Mayors Lobby for Obama's Jobs Plan

Andrew Harrer/Bloomberg via Getty Images(WASHINGTON) -- A group of bipartisan mayors braved the rain outside the White House Tuesday to urge lawmakers to stop playing politics and pass the president’s $447-billion jobs plan. “That’s why they call it the American Jobs Act,” Philadelphia Mayor Michael Nutter told reporters. “They need to take action. They need to do something. It's not the American Jobs Talk.  It's not the American Jobs Debate.  It's not the American Jobs Jerk Around.  It's the American Jobs Act.”
“Eighty-nine percent of the GDP of the nation is in our cities; 94 percent of the new jobs that'll be created will be created in our cities.
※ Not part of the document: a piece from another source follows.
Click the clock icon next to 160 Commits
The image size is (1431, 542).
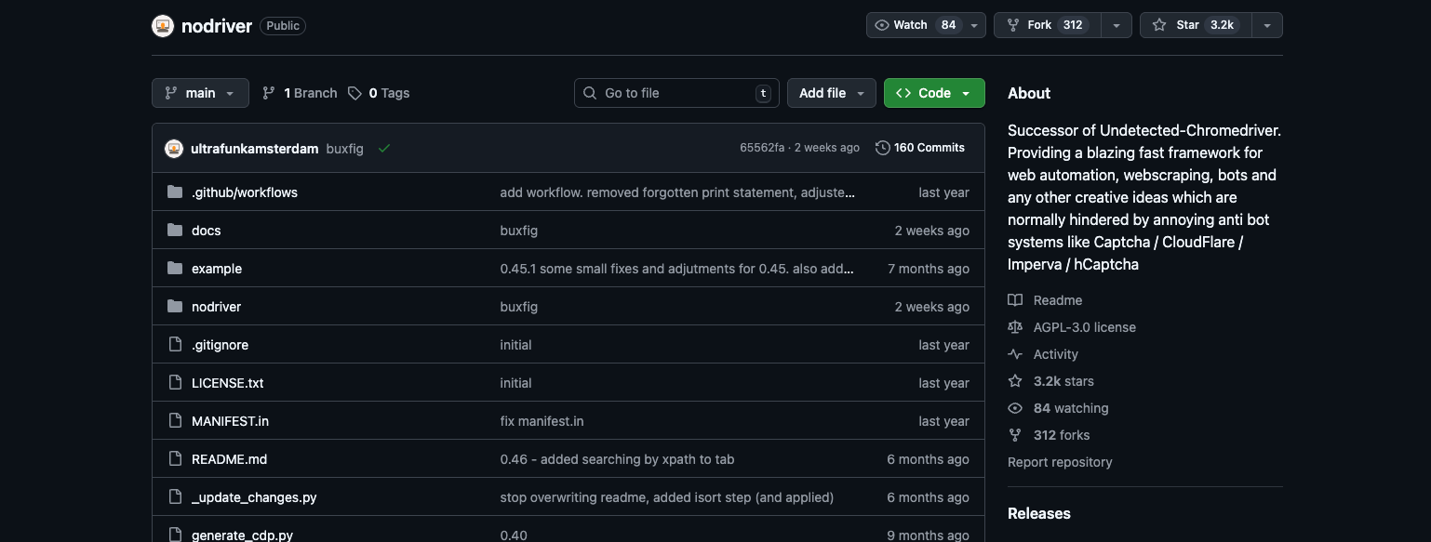[x=882, y=147]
And so we think it's important, at a time here in Washington when those in the Beltway bubble don't seem to be listening -- we think it's important that we hear from America's cities about the American Jobs Act, about job number one being the job of creating jobs and careers for people going into the future,” Los Angeles Mayor Antonio Villaraigosa said.
The seven mayors were particularly supportive of the president’s proposal to fund infrastructure repairs around the country. “The unattended maintenance on our interstate highways and our bridges and our railroads and our water systems and our airports is unimaginable,” said Oklahoma City Mayor Mick Cornett, the lone Republican in the group.
While the president threw down the political gauntlet on Monday and vowed to veto any deficit-reduction plan that does not include tax increases on the wealthy, the mayors insisted that the debate has been political from the start.
“I don't think it got any more political than it has [been]…The fact is, the idea that people are putting partisanship and party before country resonates with most of the people in California and, I think, most of the people around the country. People want us to work together,” Villaraigosa said.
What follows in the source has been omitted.